> _Task to complete_: Edit the material below by changing each "x-axis label" to "horizontal axis label" and leaving everything else unchanged.

> _Provided entries_:
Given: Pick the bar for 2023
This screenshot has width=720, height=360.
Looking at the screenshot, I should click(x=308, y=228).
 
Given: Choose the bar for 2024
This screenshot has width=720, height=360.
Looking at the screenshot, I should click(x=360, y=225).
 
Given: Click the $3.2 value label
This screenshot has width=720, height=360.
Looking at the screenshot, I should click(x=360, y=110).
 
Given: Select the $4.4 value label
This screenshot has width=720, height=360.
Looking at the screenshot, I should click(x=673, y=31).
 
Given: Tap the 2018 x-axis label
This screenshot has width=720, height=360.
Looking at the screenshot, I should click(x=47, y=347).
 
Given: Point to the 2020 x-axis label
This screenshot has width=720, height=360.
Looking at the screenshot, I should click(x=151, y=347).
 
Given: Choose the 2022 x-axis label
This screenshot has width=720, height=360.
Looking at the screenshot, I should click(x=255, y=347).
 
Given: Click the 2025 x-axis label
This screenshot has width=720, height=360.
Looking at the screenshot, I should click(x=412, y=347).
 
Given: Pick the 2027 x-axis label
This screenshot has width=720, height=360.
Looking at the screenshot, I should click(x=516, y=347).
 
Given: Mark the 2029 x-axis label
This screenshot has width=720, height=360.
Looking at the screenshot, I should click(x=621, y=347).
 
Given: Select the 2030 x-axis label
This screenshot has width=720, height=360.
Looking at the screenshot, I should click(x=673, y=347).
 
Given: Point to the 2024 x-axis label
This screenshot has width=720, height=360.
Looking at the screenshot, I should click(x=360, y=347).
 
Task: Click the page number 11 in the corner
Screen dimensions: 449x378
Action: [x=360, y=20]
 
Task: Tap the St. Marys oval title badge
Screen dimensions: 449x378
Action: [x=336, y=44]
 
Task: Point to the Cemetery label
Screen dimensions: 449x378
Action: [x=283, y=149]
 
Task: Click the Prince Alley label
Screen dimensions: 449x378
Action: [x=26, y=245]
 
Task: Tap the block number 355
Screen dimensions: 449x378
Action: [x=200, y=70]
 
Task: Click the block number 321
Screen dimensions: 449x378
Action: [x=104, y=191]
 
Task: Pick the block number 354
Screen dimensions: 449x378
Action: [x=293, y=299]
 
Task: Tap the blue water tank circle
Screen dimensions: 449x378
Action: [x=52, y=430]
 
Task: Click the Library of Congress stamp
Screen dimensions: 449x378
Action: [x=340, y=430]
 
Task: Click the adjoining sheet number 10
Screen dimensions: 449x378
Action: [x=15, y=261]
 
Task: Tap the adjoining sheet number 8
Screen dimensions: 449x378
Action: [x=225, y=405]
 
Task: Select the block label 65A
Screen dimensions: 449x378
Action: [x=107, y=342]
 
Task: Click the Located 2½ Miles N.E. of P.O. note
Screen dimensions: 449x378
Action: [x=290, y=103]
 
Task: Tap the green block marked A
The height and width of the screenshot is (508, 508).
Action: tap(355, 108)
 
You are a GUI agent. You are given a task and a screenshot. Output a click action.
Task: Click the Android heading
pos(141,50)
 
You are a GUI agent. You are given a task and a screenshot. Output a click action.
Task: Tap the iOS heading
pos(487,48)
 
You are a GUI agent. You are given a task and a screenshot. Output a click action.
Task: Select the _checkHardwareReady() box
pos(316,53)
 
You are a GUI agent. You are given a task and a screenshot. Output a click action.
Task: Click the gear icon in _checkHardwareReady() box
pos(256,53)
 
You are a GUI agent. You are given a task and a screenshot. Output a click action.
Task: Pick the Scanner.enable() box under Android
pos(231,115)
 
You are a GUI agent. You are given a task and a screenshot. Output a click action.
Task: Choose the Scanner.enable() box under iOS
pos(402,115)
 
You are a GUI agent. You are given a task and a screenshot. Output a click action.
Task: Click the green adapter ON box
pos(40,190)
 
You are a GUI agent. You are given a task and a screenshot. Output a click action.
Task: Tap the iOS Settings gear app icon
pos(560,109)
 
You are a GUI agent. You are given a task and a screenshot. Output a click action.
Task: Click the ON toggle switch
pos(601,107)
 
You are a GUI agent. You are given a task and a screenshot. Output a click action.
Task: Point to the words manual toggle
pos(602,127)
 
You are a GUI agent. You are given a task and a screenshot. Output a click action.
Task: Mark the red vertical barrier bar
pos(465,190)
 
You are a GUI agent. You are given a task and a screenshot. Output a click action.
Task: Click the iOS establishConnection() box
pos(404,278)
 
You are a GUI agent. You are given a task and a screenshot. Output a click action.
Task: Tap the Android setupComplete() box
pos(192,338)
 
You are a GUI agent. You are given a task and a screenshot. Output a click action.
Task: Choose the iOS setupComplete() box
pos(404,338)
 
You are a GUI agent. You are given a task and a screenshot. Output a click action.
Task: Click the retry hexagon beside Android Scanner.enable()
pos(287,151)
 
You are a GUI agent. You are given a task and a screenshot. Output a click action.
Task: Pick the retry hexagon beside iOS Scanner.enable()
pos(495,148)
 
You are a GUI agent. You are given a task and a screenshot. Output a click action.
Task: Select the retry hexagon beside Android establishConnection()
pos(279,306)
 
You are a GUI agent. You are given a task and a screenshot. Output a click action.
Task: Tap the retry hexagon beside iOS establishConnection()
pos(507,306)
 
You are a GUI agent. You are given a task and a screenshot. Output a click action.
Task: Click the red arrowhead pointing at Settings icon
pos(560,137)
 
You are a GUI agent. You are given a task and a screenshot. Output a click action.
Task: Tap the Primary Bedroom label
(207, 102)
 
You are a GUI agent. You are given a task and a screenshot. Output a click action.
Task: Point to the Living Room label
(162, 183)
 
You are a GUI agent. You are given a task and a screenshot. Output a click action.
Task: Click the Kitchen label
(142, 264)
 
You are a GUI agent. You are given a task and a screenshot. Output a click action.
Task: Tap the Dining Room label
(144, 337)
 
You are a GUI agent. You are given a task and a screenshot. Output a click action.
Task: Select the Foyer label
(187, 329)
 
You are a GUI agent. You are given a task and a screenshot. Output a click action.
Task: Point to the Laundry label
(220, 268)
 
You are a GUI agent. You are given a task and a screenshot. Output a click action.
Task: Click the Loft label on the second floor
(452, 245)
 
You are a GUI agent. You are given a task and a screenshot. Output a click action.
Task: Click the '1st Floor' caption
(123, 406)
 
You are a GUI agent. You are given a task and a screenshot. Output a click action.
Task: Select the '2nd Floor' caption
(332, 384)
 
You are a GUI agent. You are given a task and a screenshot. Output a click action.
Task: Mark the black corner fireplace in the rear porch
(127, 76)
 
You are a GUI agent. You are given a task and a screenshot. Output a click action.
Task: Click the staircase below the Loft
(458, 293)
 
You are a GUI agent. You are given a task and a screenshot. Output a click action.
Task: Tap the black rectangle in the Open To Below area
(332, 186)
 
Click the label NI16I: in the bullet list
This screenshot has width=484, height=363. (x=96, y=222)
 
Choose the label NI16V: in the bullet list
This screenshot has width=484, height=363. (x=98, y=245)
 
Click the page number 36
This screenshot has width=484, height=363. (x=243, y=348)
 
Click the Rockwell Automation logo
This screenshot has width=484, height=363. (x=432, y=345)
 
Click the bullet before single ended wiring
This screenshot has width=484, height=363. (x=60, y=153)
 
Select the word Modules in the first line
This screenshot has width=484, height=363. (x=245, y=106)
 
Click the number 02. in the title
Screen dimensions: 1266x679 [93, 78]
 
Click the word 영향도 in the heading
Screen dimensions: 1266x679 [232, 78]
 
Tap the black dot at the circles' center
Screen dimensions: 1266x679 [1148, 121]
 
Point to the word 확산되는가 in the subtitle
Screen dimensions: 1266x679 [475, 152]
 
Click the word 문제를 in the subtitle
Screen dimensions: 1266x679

> _Solution to this task_:
Given: Pick the bar for 2023
This screenshot has width=720, height=360.
Looking at the screenshot, I should click(x=308, y=228).
 
Given: Choose the bar for 2024
This screenshot has width=720, height=360.
Looking at the screenshot, I should click(x=360, y=225).
 
Given: Click the $3.2 value label
This screenshot has width=720, height=360.
Looking at the screenshot, I should click(x=360, y=110).
 
Given: Select the $4.4 value label
This screenshot has width=720, height=360.
Looking at the screenshot, I should click(x=673, y=31).
 
Given: Tap the 2018 horizontal axis label
This screenshot has width=720, height=360.
Looking at the screenshot, I should click(x=47, y=347).
 
Given: Point to the 2020 horizontal axis label
This screenshot has width=720, height=360.
Looking at the screenshot, I should click(x=151, y=347).
 
Given: Choose the 2022 horizontal axis label
This screenshot has width=720, height=360.
Looking at the screenshot, I should click(x=255, y=347).
 
Given: Click the 2025 horizontal axis label
This screenshot has width=720, height=360.
Looking at the screenshot, I should click(x=412, y=347).
 
Given: Pick the 2027 horizontal axis label
This screenshot has width=720, height=360.
Looking at the screenshot, I should click(x=516, y=347).
 
Given: Mark the 2029 horizontal axis label
This screenshot has width=720, height=360.
Looking at the screenshot, I should click(x=621, y=347).
 
Given: Select the 2030 horizontal axis label
This screenshot has width=720, height=360.
Looking at the screenshot, I should click(x=673, y=347).
 
Given: Point to the 2024 horizontal axis label
This screenshot has width=720, height=360.
Looking at the screenshot, I should click(x=360, y=347).
 
Task: Click the page number 11 in the corner
Screen dimensions: 449x378
Action: [x=360, y=20]
 
Task: Tap the St. Marys oval title badge
Screen dimensions: 449x378
Action: [x=336, y=44]
 
Task: Point to the Cemetery label
Screen dimensions: 449x378
Action: [x=283, y=149]
 
Task: Click the Prince Alley label
Screen dimensions: 449x378
Action: [x=26, y=245]
 
Task: Tap the block number 355
Screen dimensions: 449x378
Action: [x=200, y=70]
 
Task: Click the block number 321
Screen dimensions: 449x378
Action: [x=104, y=191]
 
Task: Pick the block number 354
Screen dimensions: 449x378
Action: [x=293, y=299]
 
Task: Tap the blue water tank circle
Screen dimensions: 449x378
Action: [x=52, y=430]
 
Task: Click the Library of Congress stamp
Screen dimensions: 449x378
Action: [x=340, y=430]
 
Task: Click the adjoining sheet number 10
Screen dimensions: 449x378
Action: [x=15, y=261]
 
Task: Tap the adjoining sheet number 8
Screen dimensions: 449x378
Action: [x=225, y=405]
 
Task: Select the block label 65A
Screen dimensions: 449x378
Action: [x=107, y=342]
 
Task: Click the Located 2½ Miles N.E. of P.O. note
Screen dimensions: 449x378
Action: [x=290, y=103]
 
Task: Tap the green block marked A
The height and width of the screenshot is (508, 508).
Action: tap(355, 108)
 
You are a GUI agent. You are given a task and a screenshot. Output a click action.
Task: Click the Android heading
pos(141,50)
 
You are a GUI agent. You are given a task and a screenshot. Output a click action.
Task: Tap the iOS heading
pos(487,48)
 
You are a GUI agent. You are given a task and a screenshot. Output a click action.
Task: Select the _checkHardwareReady() box
pos(316,53)
 
You are a GUI agent. You are given a task and a screenshot. Output a click action.
Task: Click the gear icon in _checkHardwareReady() box
pos(256,53)
 
You are a GUI agent. You are given a task and a screenshot. Output a click action.
Task: Pick the Scanner.enable() box under Android
pos(231,115)
 
You are a GUI agent. You are given a task and a screenshot. Output a click action.
Task: Choose the Scanner.enable() box under iOS
pos(402,115)
 
You are a GUI agent. You are given a task and a screenshot. Output a click action.
Task: Click the green adapter ON box
pos(40,190)
 
You are a GUI agent. You are given a task and a screenshot. Output a click action.
Task: Tap the iOS Settings gear app icon
pos(560,109)
 
You are a GUI agent. You are given a task and a screenshot. Output a click action.
Task: Click the ON toggle switch
pos(601,107)
 
You are a GUI agent. You are given a task and a screenshot. Output a click action.
Task: Point to the words manual toggle
pos(602,127)
 
You are a GUI agent. You are given a task and a screenshot. Output a click action.
Task: Mark the red vertical barrier bar
pos(465,190)
 
You are a GUI agent. You are given a task and a screenshot. Output a click action.
Task: Click the iOS establishConnection() box
pos(404,278)
 
You are a GUI agent. You are given a task and a screenshot. Output a click action.
Task: Tap the Android setupComplete() box
pos(192,338)
 
You are a GUI agent. You are given a task and a screenshot. Output a click action.
Task: Choose the iOS setupComplete() box
pos(404,338)
 
You are a GUI agent. You are given a task and a screenshot. Output a click action.
Task: Click the retry hexagon beside Android Scanner.enable()
pos(287,151)
 
You are a GUI agent. You are given a task and a screenshot. Output a click action.
Task: Pick the retry hexagon beside iOS Scanner.enable()
pos(495,148)
 
You are a GUI agent. You are given a task and a screenshot. Output a click action.
Task: Select the retry hexagon beside Android establishConnection()
pos(279,306)
 
You are a GUI agent. You are given a task and a screenshot. Output a click action.
Task: Tap the retry hexagon beside iOS establishConnection()
pos(507,306)
 
You are a GUI agent. You are given a task and a screenshot. Output a click action.
Task: Click the red arrowhead pointing at Settings icon
pos(560,137)
 
You are a GUI agent. You are given a task and a screenshot. Output a click action.
Task: Tap the Primary Bedroom label
(207, 102)
 
You are a GUI agent. You are given a task and a screenshot. Output a click action.
Task: Point to the Living Room label
(162, 183)
 
You are a GUI agent. You are given a task and a screenshot. Output a click action.
Task: Click the Kitchen label
(142, 264)
 
You are a GUI agent. You are given a task and a screenshot. Output a click action.
Task: Tap the Dining Room label
(144, 337)
 
You are a GUI agent. You are given a task and a screenshot. Output a click action.
Task: Select the Foyer label
(187, 329)
 
You are a GUI agent. You are given a task and a screenshot. Output a click action.
Task: Point to the Laundry label
(220, 268)
 
You are a GUI agent. You are given a task and a screenshot. Output a click action.
Task: Click the Loft label on the second floor
(452, 245)
 
You are a GUI agent. You are given a task and a screenshot. Output a click action.
Task: Click the '1st Floor' caption
(123, 406)
 
You are a GUI agent. You are given a task and a screenshot. Output a click action.
Task: Select the '2nd Floor' caption
(332, 384)
 
You are a GUI agent. You are given a task and a screenshot. Output a click action.
Task: Mark the black corner fireplace in the rear porch
(127, 76)
 
You are a GUI agent. You are given a task and a screenshot. Output a click action.
Task: Click the staircase below the Loft
(458, 293)
 
You are a GUI agent. You are given a task and a screenshot. Output a click action.
Task: Tap the black rectangle in the Open To Below area
(332, 186)
 
Click the label NI16I: in the bullet list
This screenshot has width=484, height=363. (x=96, y=222)
 
Choose the label NI16V: in the bullet list
This screenshot has width=484, height=363. (x=98, y=245)
 
Click the page number 36
This screenshot has width=484, height=363. (x=243, y=348)
 
Click the Rockwell Automation logo
This screenshot has width=484, height=363. (x=432, y=345)
 
Click the bullet before single ended wiring
This screenshot has width=484, height=363. (x=60, y=153)
 
Select the word Modules in the first line
This screenshot has width=484, height=363. (x=245, y=106)
 
Click the number 02. in the title
Screen dimensions: 1266x679 [93, 78]
 
Click the word 영향도 in the heading
Screen dimensions: 1266x679 [232, 78]
 
Tap the black dot at the circles' center
Screen dimensions: 1266x679 [1148, 121]
 
Point to the word 확산되는가 in the subtitle
Screen dimensions: 1266x679 [475, 152]
 
Click the word 문제를 in the subtitle
Screen dimensions: 1266x679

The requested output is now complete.